* [Task to carry out]: Add 4 to every coordinate in the answers, and reproduce everything from the line containing "Screen dimensions: 1456x819" down to the line containing "click(312, 190)", keeping the items themselves word for word.

####

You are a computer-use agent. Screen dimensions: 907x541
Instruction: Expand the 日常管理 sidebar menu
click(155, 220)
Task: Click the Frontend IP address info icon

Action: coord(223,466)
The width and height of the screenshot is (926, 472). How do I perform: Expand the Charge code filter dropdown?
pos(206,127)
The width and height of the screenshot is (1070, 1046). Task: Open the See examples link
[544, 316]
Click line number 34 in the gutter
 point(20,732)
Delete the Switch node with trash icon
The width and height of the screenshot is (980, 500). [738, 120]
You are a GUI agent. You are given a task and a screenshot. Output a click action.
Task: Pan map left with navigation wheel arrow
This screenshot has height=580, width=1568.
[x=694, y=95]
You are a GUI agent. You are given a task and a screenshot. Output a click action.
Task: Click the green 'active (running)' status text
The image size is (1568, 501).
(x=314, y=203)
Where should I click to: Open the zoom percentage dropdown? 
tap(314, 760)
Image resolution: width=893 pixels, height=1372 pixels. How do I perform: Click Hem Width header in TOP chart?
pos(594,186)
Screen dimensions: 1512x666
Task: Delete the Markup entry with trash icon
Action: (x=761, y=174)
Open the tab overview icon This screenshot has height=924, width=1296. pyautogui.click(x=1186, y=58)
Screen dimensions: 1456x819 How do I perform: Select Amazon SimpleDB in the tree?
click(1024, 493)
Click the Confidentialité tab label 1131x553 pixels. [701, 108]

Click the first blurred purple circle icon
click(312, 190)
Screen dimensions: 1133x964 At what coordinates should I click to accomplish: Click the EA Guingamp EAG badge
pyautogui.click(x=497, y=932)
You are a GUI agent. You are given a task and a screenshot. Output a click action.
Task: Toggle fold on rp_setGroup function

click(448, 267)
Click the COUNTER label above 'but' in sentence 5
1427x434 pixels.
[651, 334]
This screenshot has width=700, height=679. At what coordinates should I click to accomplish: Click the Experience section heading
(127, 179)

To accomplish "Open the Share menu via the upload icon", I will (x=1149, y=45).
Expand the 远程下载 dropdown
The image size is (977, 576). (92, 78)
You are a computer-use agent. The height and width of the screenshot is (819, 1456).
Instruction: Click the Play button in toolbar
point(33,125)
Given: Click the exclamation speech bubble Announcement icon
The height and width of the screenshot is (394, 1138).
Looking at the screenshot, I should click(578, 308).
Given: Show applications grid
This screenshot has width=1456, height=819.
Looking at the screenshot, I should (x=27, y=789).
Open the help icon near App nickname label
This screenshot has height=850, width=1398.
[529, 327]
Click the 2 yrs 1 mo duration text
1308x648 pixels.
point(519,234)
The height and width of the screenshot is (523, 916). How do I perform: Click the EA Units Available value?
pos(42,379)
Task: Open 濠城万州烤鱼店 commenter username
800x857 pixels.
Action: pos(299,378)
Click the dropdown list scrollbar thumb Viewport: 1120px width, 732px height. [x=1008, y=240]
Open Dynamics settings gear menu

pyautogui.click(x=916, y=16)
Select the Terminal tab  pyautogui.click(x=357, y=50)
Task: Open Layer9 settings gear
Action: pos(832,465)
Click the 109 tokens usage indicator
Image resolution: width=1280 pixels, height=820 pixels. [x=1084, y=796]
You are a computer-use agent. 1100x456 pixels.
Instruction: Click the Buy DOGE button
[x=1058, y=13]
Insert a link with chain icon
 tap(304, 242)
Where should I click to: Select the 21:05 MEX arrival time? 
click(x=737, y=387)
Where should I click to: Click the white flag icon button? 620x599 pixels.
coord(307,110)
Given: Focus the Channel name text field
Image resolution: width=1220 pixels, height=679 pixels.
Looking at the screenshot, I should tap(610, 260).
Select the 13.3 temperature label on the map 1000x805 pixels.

####

* [Answer to this exercise]:
Screen dimensions: 1456x819 How do I perform: Select Amazon SimpleDB in the tree?
click(1028, 497)
Click the Confidentialité tab label 1131x553 pixels. [705, 112]

Click the first blurred purple circle icon
click(316, 194)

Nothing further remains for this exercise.